Au cours des huit années de coopération avec la maison de retraite, de nombreux élèves ont décidé d’y accomplir une année sociale volontaire («Freiwilliges Soziales Jahr») ou un apprentissage.
    Un garçon, par exemple, a fait connaissance avec la maison de retraite au cours de la 9ème année scolaire et se rendait régulièrement une fois par semaine dans un groupe d’habitation pour personnes âgées. Au cours de sa dernière année d’école, ila fait tout son possible pour continuer son action. Il a vu sa vocation dans ce domaine professionnel, a fait un apprentissage d’aide-soignant en gériatrie dans une autre maison de retraite. Puis il est revenu dans «notre» maison de retraite pour faire l’apprentissage d’infirmier en gériatrie. Comme il s’est senti très renforcé par le travail et les expériences humaines, il a prononcé un discours de remerciement à la fin de sa scolarité, ce qu’il n’aurait probablement pas pu faire auparavant. Donc, notre projet a pu aider certains jeunes à prendre une décision importante dans leur vie et à apporter ainsi une contribution précieuse au bien commun.
    L’une des élèves de mon groupe à cinq a également décidé d’y suivre une formation d’infirmière gériatrique. 
    Dans mon travail bénévole actuel, je rencontre parfois d’anciens élèves de notre école se trouvant avec succès en formation ou déjà employés. Les rencontres sont toujours cordiales.

En rétrospective

Rétrospectivement, je peux dire que la co-opération avec la maison de retraite a été une activité très enrichissante et inspirante. D’une part, parce que j’ai pu donner à certains élèves des perspectives concrètes d’emploi. D’autre part, parce que j’ai pu voir tant d’engagement, d’enthousiasme, de responsabilité, de persévérance et de joie de la part des élèves.
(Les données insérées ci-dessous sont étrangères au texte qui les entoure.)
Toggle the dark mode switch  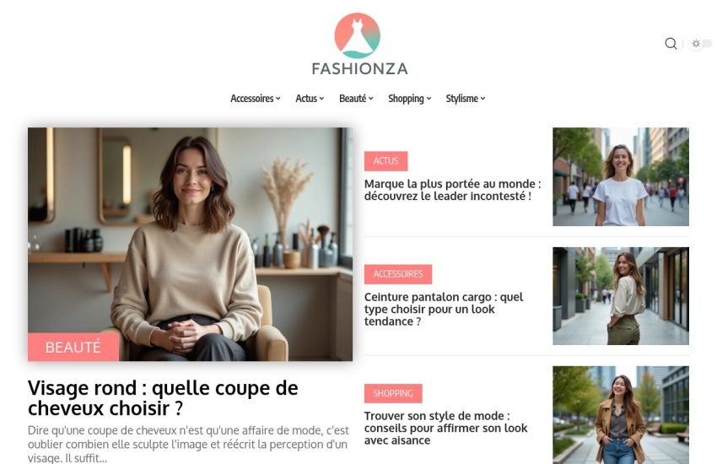tap(700, 43)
    C’est surtout grâce à la continuité avec le groupe de travail permanent pendant quatre ans que j’ai pu m’adresser aux élèves de manière à les faire partager ma joie, mon enthousiasme et mon appréciation de nos activités communes. Les jeunes ont donc montré une ouverture envers des expériences personnelles et à l’engagement. Ils ont pu surmonter leurs timidités et cultiver un contact respectueux et empathique. Ils ont pu sentir leur importance, ont mûri dans leur personnalité et ont connu des relations fiables. Des valeurs se consolidaient. Les jeunes ont développé une grande estime et un grand respect pour la vie de la génération plus âgée, et le «dialogue entre les générations» a ainsi été promu et vécu concrètement.